Historic Town Banská Štiavnica and the Technical Monuments in its Vicinity - Banská Štiavnica is the oldest mining town in Slovakia. The old medieval mining centre grew into a town with Renaissance palaces, 16th-century churches, elegant squares and castles. The urban centre blends into the surrounding landscape, which contains vital relics of the mining and metallurgical activities of the past.
Levoča, Spišský Hrad and the Associated Cultural Monuments - Spišský Hrad has one of the largest ensembles of 13th and 14th century military, political and religious buildings in eastern Europe. The extended site features the addition of the historic town-centre of Levoča founded in the 13th and 14th centuries within fortifications. The site includes the 14th century church of St James with its 10 altars from the 15th and 16th centuries including an 18.6-metre high altar-piece completed around 1510 by Master Paul.

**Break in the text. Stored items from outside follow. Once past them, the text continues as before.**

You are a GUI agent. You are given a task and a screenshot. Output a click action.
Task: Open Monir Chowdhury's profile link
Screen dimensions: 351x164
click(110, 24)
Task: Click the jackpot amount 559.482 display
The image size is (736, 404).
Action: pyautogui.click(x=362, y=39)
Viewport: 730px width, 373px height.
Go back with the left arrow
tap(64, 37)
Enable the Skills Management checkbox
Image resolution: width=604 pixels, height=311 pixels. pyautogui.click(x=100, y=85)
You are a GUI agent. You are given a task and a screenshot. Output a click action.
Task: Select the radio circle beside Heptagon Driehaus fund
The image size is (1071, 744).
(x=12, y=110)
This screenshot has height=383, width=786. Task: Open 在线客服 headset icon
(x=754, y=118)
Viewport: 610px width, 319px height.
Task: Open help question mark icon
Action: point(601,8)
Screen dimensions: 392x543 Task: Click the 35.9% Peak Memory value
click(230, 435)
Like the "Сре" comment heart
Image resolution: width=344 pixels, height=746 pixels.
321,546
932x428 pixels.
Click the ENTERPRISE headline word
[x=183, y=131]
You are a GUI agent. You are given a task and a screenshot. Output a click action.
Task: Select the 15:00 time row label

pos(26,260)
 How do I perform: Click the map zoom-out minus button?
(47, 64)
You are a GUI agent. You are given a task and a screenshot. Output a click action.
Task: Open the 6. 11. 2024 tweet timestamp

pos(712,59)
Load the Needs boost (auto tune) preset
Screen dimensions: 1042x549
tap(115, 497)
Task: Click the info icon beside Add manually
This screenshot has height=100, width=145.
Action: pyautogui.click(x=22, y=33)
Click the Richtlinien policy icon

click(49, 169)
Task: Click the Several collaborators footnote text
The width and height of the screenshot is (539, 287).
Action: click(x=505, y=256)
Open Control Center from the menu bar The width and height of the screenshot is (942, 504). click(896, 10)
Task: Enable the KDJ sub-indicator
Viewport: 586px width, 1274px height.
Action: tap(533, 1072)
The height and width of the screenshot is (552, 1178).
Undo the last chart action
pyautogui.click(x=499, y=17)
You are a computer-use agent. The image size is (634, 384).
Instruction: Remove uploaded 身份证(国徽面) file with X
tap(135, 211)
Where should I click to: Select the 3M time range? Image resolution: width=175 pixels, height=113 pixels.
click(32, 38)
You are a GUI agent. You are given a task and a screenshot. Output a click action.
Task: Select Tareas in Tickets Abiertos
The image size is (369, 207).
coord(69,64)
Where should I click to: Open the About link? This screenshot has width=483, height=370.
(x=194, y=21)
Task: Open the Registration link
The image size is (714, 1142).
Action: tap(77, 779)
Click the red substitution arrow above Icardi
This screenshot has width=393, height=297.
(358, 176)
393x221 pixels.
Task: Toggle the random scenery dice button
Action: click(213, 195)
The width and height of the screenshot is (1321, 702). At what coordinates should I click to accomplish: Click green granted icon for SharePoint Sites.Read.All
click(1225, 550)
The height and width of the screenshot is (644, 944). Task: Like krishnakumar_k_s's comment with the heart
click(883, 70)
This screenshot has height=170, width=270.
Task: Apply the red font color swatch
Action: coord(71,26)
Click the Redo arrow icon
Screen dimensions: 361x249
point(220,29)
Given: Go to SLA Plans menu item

Vlkolínec - Vlkolínec, situated in the centre of Slovakia, is a remarkably intact settlement of 45 buildings with the traditional features of a central European village. It is the region’s most complete group of these kinds of traditional log houses, often found in mountainous areas.
Bardejov Town Conservation Reserve - Bardejov is a small but exceptionally complete and well-preserved example of a fortified medieval town, which typifies the urbanisation in this region.
Wooden Churches of the Slovak part of the Carpathian Mountain Area - The churches consist of two Roman Catholic, three Protestant and three Greek Orthodox churches built between the 16th and 18th centuries. The property presents good examples of a rich local tradition of religious architecture, marked by the meeting of Latin and Byzantine cultures.
Caves of Aggtelek Karst and Slovak Karst - The variety of formations and the fact that they are concentrated in a restricted area means that the 712 caves make up a typical temperate-zone karstic system. Because they display an extremely rare combination of tropical and glacial climatic effects, they make it possible to study geological history over tens of millions of years.
Primeval Beech Forests of the Carpathians and the Ancient Beech Forests of Germany - The Ancient Beech Forests of Germany are indispensable to understanding the spread of the beech (Fagus sylvatica) in the Northern Hemisphere across a variety of environments. The tri-national property is now to be known as the Primeval Beech Forests of the Carpathians and the Ancient Beech Forests of Germany (Slovakia, Ukraine, Germany).